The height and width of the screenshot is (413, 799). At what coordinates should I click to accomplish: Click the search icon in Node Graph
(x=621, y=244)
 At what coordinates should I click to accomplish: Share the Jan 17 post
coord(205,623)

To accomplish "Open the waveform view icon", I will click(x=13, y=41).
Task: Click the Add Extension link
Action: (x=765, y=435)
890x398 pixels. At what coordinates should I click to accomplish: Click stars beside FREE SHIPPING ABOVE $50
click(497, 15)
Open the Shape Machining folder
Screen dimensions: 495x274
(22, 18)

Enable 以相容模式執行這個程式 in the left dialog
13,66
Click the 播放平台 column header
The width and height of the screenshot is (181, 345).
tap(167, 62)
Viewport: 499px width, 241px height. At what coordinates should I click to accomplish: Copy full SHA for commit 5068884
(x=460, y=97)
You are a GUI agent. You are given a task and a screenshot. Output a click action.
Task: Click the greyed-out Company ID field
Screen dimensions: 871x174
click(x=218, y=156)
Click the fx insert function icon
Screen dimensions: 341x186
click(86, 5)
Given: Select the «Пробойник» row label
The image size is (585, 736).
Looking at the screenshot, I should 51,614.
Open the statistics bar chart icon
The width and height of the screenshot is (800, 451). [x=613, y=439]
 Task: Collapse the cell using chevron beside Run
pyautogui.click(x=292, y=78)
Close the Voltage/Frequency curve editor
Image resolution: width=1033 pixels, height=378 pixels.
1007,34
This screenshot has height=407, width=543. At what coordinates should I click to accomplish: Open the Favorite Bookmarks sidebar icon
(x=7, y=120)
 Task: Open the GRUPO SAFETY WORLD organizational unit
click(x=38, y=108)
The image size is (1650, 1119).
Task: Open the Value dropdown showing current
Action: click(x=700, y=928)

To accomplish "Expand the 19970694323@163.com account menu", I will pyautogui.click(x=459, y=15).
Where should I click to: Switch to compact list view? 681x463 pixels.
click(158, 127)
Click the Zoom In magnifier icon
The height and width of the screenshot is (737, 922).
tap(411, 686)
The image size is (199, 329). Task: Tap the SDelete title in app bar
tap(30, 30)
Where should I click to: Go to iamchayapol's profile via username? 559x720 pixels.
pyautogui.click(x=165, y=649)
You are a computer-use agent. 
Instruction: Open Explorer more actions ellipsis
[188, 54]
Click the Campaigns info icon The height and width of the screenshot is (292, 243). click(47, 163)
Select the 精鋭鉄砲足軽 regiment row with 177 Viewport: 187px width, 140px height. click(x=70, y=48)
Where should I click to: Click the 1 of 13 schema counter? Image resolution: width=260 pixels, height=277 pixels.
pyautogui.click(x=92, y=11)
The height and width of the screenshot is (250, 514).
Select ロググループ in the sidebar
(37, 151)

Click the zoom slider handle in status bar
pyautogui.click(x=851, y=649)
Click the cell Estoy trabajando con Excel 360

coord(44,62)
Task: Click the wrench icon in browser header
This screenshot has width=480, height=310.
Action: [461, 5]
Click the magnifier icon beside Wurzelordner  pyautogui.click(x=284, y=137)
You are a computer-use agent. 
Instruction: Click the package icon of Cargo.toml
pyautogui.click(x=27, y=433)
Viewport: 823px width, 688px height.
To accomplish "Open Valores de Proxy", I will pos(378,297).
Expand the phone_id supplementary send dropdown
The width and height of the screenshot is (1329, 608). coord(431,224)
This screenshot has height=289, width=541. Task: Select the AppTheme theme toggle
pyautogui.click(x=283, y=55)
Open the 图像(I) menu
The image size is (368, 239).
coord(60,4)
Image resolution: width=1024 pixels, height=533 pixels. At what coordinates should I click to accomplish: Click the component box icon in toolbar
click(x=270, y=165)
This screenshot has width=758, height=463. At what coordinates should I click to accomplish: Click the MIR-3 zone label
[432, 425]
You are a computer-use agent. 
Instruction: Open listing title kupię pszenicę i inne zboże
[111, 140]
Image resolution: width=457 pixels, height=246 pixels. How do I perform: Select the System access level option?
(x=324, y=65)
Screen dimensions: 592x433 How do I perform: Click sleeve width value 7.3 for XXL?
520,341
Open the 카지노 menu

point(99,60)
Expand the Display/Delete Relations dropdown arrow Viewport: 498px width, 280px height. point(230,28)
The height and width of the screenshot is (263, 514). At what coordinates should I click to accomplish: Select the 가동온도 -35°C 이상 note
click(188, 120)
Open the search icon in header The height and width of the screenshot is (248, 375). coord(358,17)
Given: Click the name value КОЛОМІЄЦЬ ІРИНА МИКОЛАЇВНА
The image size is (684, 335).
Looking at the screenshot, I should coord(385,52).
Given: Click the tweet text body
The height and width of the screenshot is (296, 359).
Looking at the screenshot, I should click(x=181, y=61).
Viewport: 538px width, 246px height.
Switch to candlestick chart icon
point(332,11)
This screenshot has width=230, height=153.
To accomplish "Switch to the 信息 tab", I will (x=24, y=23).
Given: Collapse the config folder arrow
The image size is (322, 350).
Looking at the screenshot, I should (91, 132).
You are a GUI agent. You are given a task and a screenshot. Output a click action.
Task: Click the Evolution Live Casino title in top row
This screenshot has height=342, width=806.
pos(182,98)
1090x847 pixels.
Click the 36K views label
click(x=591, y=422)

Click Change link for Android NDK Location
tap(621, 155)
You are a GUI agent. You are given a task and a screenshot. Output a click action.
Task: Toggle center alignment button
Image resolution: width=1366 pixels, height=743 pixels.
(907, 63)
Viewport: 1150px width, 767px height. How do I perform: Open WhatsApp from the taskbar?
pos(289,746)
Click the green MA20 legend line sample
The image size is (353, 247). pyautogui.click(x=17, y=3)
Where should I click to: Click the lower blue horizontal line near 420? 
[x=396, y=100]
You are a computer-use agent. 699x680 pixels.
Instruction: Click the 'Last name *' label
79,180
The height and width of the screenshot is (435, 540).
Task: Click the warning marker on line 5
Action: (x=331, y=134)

______________________________

Work order: Every entry, written out exactly, is what the response should contain.

Written reply:
The height and width of the screenshot is (413, 799). At what coordinates should I click to accomplish: Click the search icon in Node Graph
(x=621, y=244)
 At what coordinates should I click to accomplish: Share the Jan 17 post
coord(205,623)

To accomplish "Open the waveform view icon", I will click(x=13, y=41).
Task: Click the Add Extension link
Action: (x=765, y=435)
890x398 pixels. At what coordinates should I click to accomplish: Click stars beside FREE SHIPPING ABOVE $50
click(497, 15)
Open the Shape Machining folder
Screen dimensions: 495x274
(22, 18)

Enable 以相容模式執行這個程式 in the left dialog
13,66
Click the 播放平台 column header
The width and height of the screenshot is (181, 345).
tap(167, 62)
Viewport: 499px width, 241px height. At what coordinates should I click to accomplish: Copy full SHA for commit 5068884
(x=460, y=97)
You are a GUI agent. You are given a task and a screenshot. Output a click action.
Task: Click the greyed-out Company ID field
Screen dimensions: 871x174
click(x=218, y=156)
Click the fx insert function icon
Screen dimensions: 341x186
click(86, 5)
Given: Select the «Пробойник» row label
The image size is (585, 736).
Looking at the screenshot, I should 51,614.
Open the statistics bar chart icon
The width and height of the screenshot is (800, 451). [x=613, y=439]
 Task: Collapse the cell using chevron beside Run
pyautogui.click(x=292, y=78)
Close the Voltage/Frequency curve editor
Image resolution: width=1033 pixels, height=378 pixels.
1007,34
This screenshot has height=407, width=543. At what coordinates should I click to accomplish: Open the Favorite Bookmarks sidebar icon
(x=7, y=120)
 Task: Open the GRUPO SAFETY WORLD organizational unit
click(x=38, y=108)
The image size is (1650, 1119).
Task: Open the Value dropdown showing current
Action: click(x=700, y=928)

To accomplish "Expand the 19970694323@163.com account menu", I will pyautogui.click(x=459, y=15).
Where should I click to: Switch to compact list view? 681x463 pixels.
click(158, 127)
Click the Zoom In magnifier icon
The height and width of the screenshot is (737, 922).
tap(411, 686)
The image size is (199, 329). Task: Tap the SDelete title in app bar
tap(30, 30)
Where should I click to: Go to iamchayapol's profile via username? 559x720 pixels.
pyautogui.click(x=165, y=649)
You are a computer-use agent. 
Instruction: Open Explorer more actions ellipsis
[188, 54]
Click the Campaigns info icon The height and width of the screenshot is (292, 243). click(47, 163)
Select the 精鋭鉄砲足軽 regiment row with 177 Viewport: 187px width, 140px height. click(x=70, y=48)
Where should I click to: Click the 1 of 13 schema counter? Image resolution: width=260 pixels, height=277 pixels.
pyautogui.click(x=92, y=11)
The height and width of the screenshot is (250, 514).
Select ロググループ in the sidebar
(37, 151)

Click the zoom slider handle in status bar
pyautogui.click(x=851, y=649)
Click the cell Estoy trabajando con Excel 360

coord(44,62)
Task: Click the wrench icon in browser header
This screenshot has width=480, height=310.
Action: [461, 5]
Click the magnifier icon beside Wurzelordner  pyautogui.click(x=284, y=137)
You are a computer-use agent. 
Instruction: Click the package icon of Cargo.toml
pyautogui.click(x=27, y=433)
Viewport: 823px width, 688px height.
To accomplish "Open Valores de Proxy", I will pos(378,297).
Expand the phone_id supplementary send dropdown
The width and height of the screenshot is (1329, 608). coord(431,224)
This screenshot has height=289, width=541. Task: Select the AppTheme theme toggle
pyautogui.click(x=283, y=55)
Open the 图像(I) menu
The image size is (368, 239).
coord(60,4)
Image resolution: width=1024 pixels, height=533 pixels. At what coordinates should I click to accomplish: Click the component box icon in toolbar
click(x=270, y=165)
This screenshot has width=758, height=463. At what coordinates should I click to accomplish: Click the MIR-3 zone label
[432, 425]
You are a computer-use agent. 
Instruction: Open listing title kupię pszenicę i inne zboże
[111, 140]
Image resolution: width=457 pixels, height=246 pixels. How do I perform: Select the System access level option?
(x=324, y=65)
Screen dimensions: 592x433 How do I perform: Click sleeve width value 7.3 for XXL?
520,341
Open the 카지노 menu

point(99,60)
Expand the Display/Delete Relations dropdown arrow Viewport: 498px width, 280px height. point(230,28)
The height and width of the screenshot is (263, 514). At what coordinates should I click to accomplish: Select the 가동온도 -35°C 이상 note
click(188, 120)
Open the search icon in header The height and width of the screenshot is (248, 375). coord(358,17)
Given: Click the name value КОЛОМІЄЦЬ ІРИНА МИКОЛАЇВНА
The image size is (684, 335).
Looking at the screenshot, I should coord(385,52).
Given: Click the tweet text body
The height and width of the screenshot is (296, 359).
Looking at the screenshot, I should click(x=181, y=61).
Viewport: 538px width, 246px height.
Switch to candlestick chart icon
point(332,11)
This screenshot has width=230, height=153.
To accomplish "Switch to the 信息 tab", I will (x=24, y=23).
Given: Collapse the config folder arrow
The image size is (322, 350).
Looking at the screenshot, I should (91, 132).
You are a GUI agent. You are given a task and a screenshot. Output a click action.
Task: Click the Evolution Live Casino title in top row
This screenshot has height=342, width=806.
pos(182,98)
1090x847 pixels.
Click the 36K views label
click(x=591, y=422)

Click Change link for Android NDK Location
tap(621, 155)
You are a GUI agent. You are given a task and a screenshot. Output a click action.
Task: Toggle center alignment button
Image resolution: width=1366 pixels, height=743 pixels.
(907, 63)
Viewport: 1150px width, 767px height. How do I perform: Open WhatsApp from the taskbar?
pos(289,746)
Click the green MA20 legend line sample
The image size is (353, 247). pyautogui.click(x=17, y=3)
Where should I click to: Click the lower blue horizontal line near 420? 
[x=396, y=100]
You are a computer-use agent. 699x680 pixels.
Instruction: Click the 'Last name *' label
79,180
The height and width of the screenshot is (435, 540).
Task: Click the warning marker on line 5
Action: (x=331, y=134)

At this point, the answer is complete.